Exercise instructions:
(A) Quote the stretch of the state tax nexus excerpt from "The DOR amended" through "solicitation of sales.", word for word.
(B) Extend the excerpt on state corporate tax nexus rules, picking up right after its final sentence.

According to nexus guidance (1) recently posted on the Office of Tax and Revenue's web page, for a business to have franchise tax nexus, it must be engaged in a business activity (that is not "protected" by Public Law (P.L.) 86-272) within the District or have physical presence there.

* Florida

The state Department of Revenue (DOR) ruled (2) that a limited liability company (LLC) that checked-the-box to be taxed as a corporation has nexus for Florida corporate income tax purposes solely through the use of an independent contractor who provides maintenance services to in-state customers.

* Georgia

Effective for years after 2001, the Georgia DOR amended Regulation 560-7-7-.03 to provide that a corporation is considered to own property or do business in Georgia whenever it is a limited or general partner in a partnership that owns property or does business in the state.

* Illinois

The DOR amended nexus Regulation 86 Ill. Adm. Code 100.9720 to clarify that a nonresident person does not have nexus with the state merely because the apportionment and allocation rules would cause that person to have Illinois net income.

* Massachusetts

In Alcoa Building Products, Inc., (3) the Appellate Tax Board ruled that P.L. 86-272 protections do not apply to warranty-claims activities performed by in-state sales representatives if such activities serve an independent business function apart from the solicitation of sales.

* New Jersey

Sweeping corporate tax reform in the Business Tax Reform Act of 2002, A2501, P.L. 2002, c. 40 (7/02/02) (NJBTA), included expanding the reach of the corporate business tax to corporations deriving receipts from sources within New Jersey or engaging in contacts with the state.

Recorded data:
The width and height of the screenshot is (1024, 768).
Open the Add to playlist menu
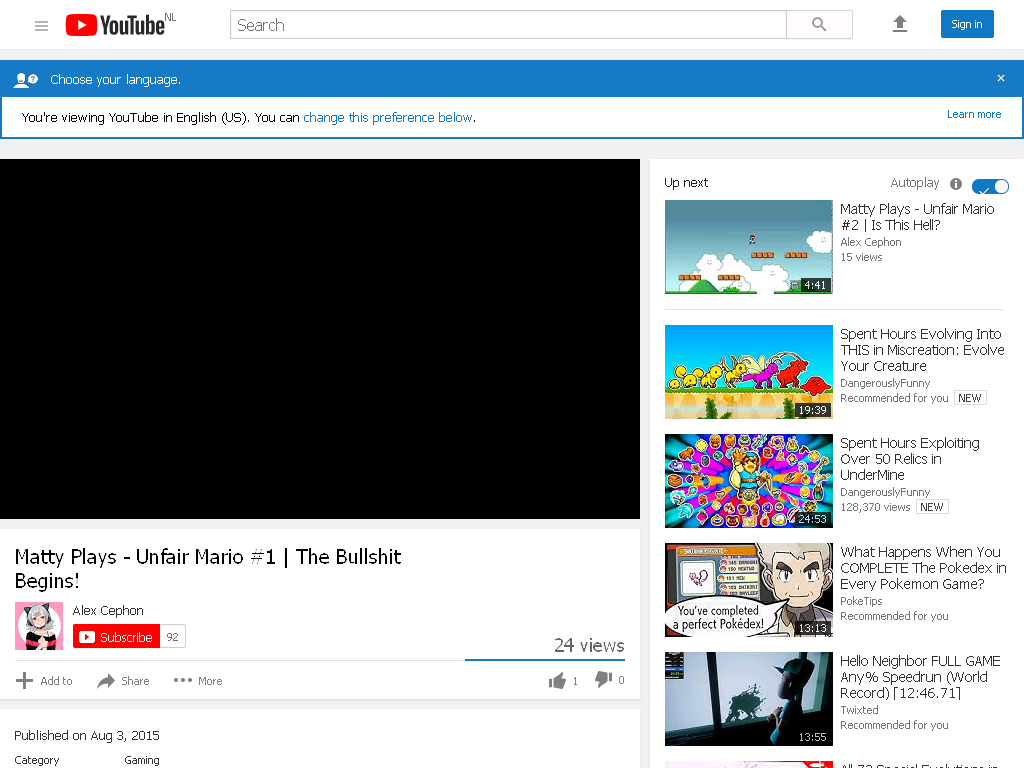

==

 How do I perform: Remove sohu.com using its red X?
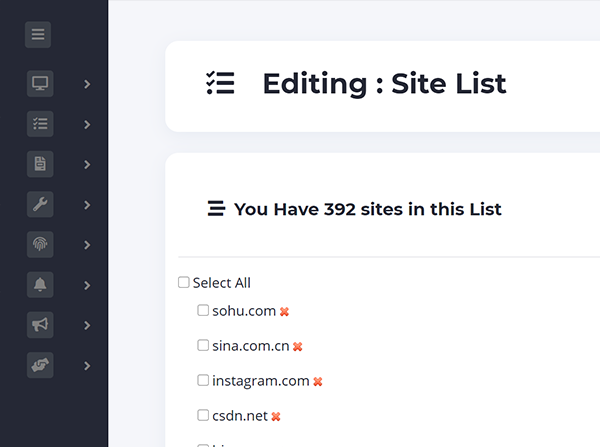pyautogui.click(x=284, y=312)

Answers given:
(A)
The DOR amended nexus Regulation 86 Ill. Adm. Code 100.9720 to clarify that a nonresident person does not have nexus with the state merely because the apportionment and allocation rules would cause that person to have Illinois net income.

* Massachusetts

In Alcoa Building Products, Inc., (3) the Appellate Tax Board ruled that P.L. 86-272 protections do not apply to warranty-claims activities performed by in-state sales representatives if such activities serve an independent business function apart from the solicitation of sales.

(B)
* New York

A New York State administrative law judge (ALJ) ruled (4) that a natural gas vendor transferring title to natural gas in the state at the same time that custody of the gas was transferred from a Canadian pipeline to a New York pipeline was not carrying on its business in the state and, thus, was not subject to the Section 186 gross receipts franchise tax. The ALJ noted that the taxpayer's "very brief ownership of the gas and transfer of title in New York was not sufficient to establish even a `slightest presence' in New York."

In another situation, a company sent individuals into the state to solicit subscriptions to a free publication of general interest to members of certain organizations; on receiving such orders, the company would canvass local businesses for paid advertisements to be placed within the publication. The N.Y.S. Department of Taxation and Finance ruled (5) that P.L. 86-272 would not protect the company from New York nexus, as there was no solicitation of sales of tangible personal property. The publication was free to subscribers and P.L. 86-272 does not protect the solicitation of advertising sales, because the Department does not view the sales as tangible personal property. Thus, the company was subject to state franchise tax.

* North Carolina

The DOR announced (6) a change in position on when an investment partnership is doing business in the state. Under the new policy, a partnership engaged solely in investment activities is not considered to be doing business in North Carolina.

* Pennsylvania

Act 89 (HB 1848) expanded nexus to include a corporation (whether in its own name of through any person, association, business trust, corporation, joint venture, LLC, limited partnership, partnership or other entity) engaged in any of the following within Pennsylvania: (1) doing business; (2) carrying on activities including solicitation; (3) employing or using capital; and (4) owning property. The legislation also "clarified" that, for nexus purposes, a corporation's interest in a noncorporate entity is considered a direct ownership interest in the assets, rather than an intangible interest.

In Schering-Plough Healthcare Products Sales Corp, (7) the Commonwealth Court held that it was not necessary for a sales company soliciting sales for its parent to actually have title to goods to qualify for P.L. 86-272 protection. The court based its opinion on the statute's plain wording and the extensive legislative history. Accordingly, "it cannot seriously be argued that a company which limits its activity in a state to a solicitation of orders for goods to which it will never take title has a greater nexus to that state than a company taking similar orders for goods it owns someplace else."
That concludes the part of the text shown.